430 to 360 million years ago this armored fish that dominated the oceans, called placoderms, had the first teeth, according to a new research. Dunkleosteus. Image credit: wikimedia
A team of researchers, by using a particle-accelerator called a synchrotron, has discovered that these ancient jawed fish did indeed have teeth and probably sharp ones.
Dr. Martin Rücklin from the University of Bristol, said:
The evolution of jaws and teeth is thought to be the key innovation for jawed vertebrates, essentially leading to their success.
While sharks are primitive creatures, they’re not the same as the primitive jawed vertebrates that existed back in the Devonian, around 380 million years ago.

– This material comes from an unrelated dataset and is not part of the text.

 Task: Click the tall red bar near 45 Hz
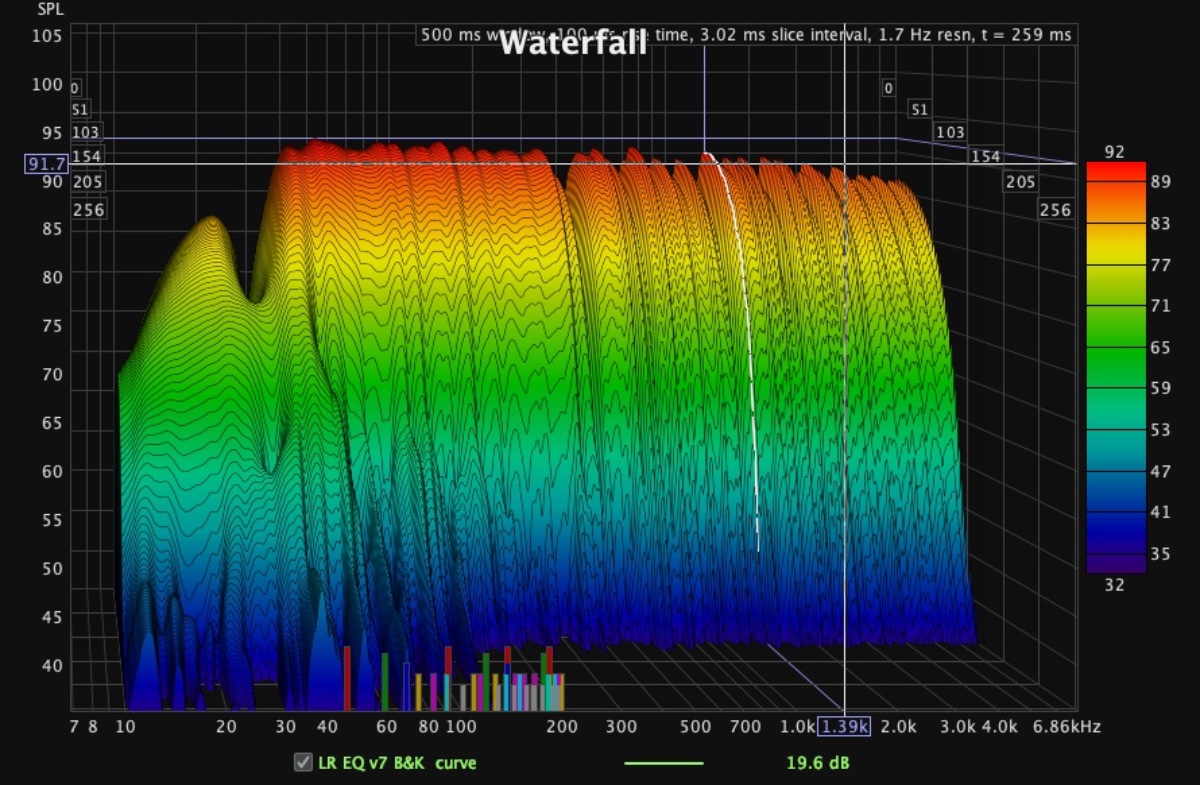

Professor Phil Donoghue, University of Bristol, said:
This is solid evidence for the presence of teeth in these first jawed vertebrates and solves the debate on the origin of teeth.
The findings were published online October 17 in Nature.
Dunkleosteus. Image credit: wikimedia
The earliest identifiable placoderm fossils are from China and date to the mid to late Silurian. They are already differentiated into antiarchs and arthrodires, along with the other, more primitive groups. Apparently placoderms already diversified into their current groups before the start of the Devonian, somewhere during the early or mid Silurian, though earlier fossils of basal Placodermi have not been discovered in these particular strata.